WHAT TO PRODUCE. Transcribe the rows below word for word, covering only the stretch from the line that contains "Click the 技术分析 candlestick icon" through the line that contains "pos(826,511)", with both of those lines included.

(Records from a pointing dataset)
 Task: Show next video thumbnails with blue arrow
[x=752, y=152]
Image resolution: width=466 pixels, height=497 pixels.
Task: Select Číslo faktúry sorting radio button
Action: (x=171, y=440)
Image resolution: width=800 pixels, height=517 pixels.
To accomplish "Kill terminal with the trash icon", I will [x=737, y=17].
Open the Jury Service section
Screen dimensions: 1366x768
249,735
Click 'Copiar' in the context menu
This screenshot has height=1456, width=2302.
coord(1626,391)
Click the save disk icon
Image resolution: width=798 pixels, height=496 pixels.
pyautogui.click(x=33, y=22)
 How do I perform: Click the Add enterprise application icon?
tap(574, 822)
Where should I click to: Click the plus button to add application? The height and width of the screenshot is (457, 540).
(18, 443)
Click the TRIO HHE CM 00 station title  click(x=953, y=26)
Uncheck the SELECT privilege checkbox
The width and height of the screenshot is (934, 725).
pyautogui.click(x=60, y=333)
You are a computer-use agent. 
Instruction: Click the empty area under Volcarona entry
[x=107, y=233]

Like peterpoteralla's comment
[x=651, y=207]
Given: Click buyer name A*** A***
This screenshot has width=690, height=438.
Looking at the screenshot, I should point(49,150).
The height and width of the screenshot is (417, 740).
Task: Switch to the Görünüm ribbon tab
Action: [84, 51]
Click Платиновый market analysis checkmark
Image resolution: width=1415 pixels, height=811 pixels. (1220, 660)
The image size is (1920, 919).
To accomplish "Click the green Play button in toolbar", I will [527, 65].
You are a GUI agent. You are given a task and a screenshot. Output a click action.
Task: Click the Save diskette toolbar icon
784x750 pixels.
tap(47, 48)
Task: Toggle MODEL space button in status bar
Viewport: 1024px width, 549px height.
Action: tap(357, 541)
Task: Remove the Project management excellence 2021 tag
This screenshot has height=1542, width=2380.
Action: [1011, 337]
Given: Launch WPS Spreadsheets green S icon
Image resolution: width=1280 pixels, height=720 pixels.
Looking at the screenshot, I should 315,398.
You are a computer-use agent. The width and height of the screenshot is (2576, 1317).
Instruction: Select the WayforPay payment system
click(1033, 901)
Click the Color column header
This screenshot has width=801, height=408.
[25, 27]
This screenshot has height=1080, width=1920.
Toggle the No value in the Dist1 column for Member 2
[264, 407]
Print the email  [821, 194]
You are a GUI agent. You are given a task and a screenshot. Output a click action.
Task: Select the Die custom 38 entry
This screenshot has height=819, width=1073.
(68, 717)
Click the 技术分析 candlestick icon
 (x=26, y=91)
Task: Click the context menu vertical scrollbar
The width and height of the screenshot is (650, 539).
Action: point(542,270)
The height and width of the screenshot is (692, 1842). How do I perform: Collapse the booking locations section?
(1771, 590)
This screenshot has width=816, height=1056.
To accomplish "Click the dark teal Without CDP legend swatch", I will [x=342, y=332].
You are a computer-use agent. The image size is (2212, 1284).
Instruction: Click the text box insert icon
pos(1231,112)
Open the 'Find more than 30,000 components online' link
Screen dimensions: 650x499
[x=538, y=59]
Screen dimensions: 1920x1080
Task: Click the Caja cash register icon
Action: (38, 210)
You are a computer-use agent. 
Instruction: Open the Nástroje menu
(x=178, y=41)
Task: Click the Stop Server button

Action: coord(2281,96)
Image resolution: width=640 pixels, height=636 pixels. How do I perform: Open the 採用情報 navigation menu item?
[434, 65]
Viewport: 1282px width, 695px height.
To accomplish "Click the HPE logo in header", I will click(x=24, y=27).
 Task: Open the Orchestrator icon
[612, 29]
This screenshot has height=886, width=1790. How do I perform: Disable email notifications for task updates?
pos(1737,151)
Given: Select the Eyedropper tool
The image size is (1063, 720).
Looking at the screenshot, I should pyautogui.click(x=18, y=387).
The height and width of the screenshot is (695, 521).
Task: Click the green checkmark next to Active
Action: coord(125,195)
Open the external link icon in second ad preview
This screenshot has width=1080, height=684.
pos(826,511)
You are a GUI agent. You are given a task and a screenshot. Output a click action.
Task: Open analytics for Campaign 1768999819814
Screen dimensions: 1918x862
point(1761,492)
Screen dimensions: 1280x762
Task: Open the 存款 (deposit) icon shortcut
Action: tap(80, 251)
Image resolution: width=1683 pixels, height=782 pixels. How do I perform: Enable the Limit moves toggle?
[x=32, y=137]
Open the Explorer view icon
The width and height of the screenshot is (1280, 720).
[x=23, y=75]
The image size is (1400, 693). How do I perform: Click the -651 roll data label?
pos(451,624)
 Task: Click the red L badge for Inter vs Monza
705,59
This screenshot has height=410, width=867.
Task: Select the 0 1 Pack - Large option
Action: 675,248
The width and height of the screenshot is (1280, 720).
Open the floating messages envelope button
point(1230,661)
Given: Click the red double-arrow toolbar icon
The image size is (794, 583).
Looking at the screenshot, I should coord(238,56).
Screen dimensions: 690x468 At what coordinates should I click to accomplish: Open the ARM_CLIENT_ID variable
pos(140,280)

FINISHED TASK.
Click the 技术分析 candlestick icon
 (x=26, y=91)
Task: Click the context menu vertical scrollbar
The width and height of the screenshot is (650, 539).
Action: point(542,270)
The height and width of the screenshot is (692, 1842). How do I perform: Collapse the booking locations section?
(1771, 590)
This screenshot has width=816, height=1056.
To accomplish "Click the dark teal Without CDP legend swatch", I will [x=342, y=332].
You are a computer-use agent. The image size is (2212, 1284).
Instruction: Click the text box insert icon
pos(1231,112)
Open the 'Find more than 30,000 components online' link
Screen dimensions: 650x499
[x=538, y=59]
Screen dimensions: 1920x1080
Task: Click the Caja cash register icon
Action: (38, 210)
You are a computer-use agent. 
Instruction: Open the Nástroje menu
(x=178, y=41)
Task: Click the Stop Server button

Action: coord(2281,96)
Image resolution: width=640 pixels, height=636 pixels. How do I perform: Open the 採用情報 navigation menu item?
[434, 65]
Viewport: 1282px width, 695px height.
To accomplish "Click the HPE logo in header", I will click(x=24, y=27).
 Task: Open the Orchestrator icon
[612, 29]
This screenshot has height=886, width=1790. How do I perform: Disable email notifications for task updates?
pos(1737,151)
Given: Select the Eyedropper tool
The image size is (1063, 720).
Looking at the screenshot, I should pyautogui.click(x=18, y=387).
The height and width of the screenshot is (695, 521).
Task: Click the green checkmark next to Active
Action: coord(125,195)
Open the external link icon in second ad preview
This screenshot has width=1080, height=684.
pos(826,511)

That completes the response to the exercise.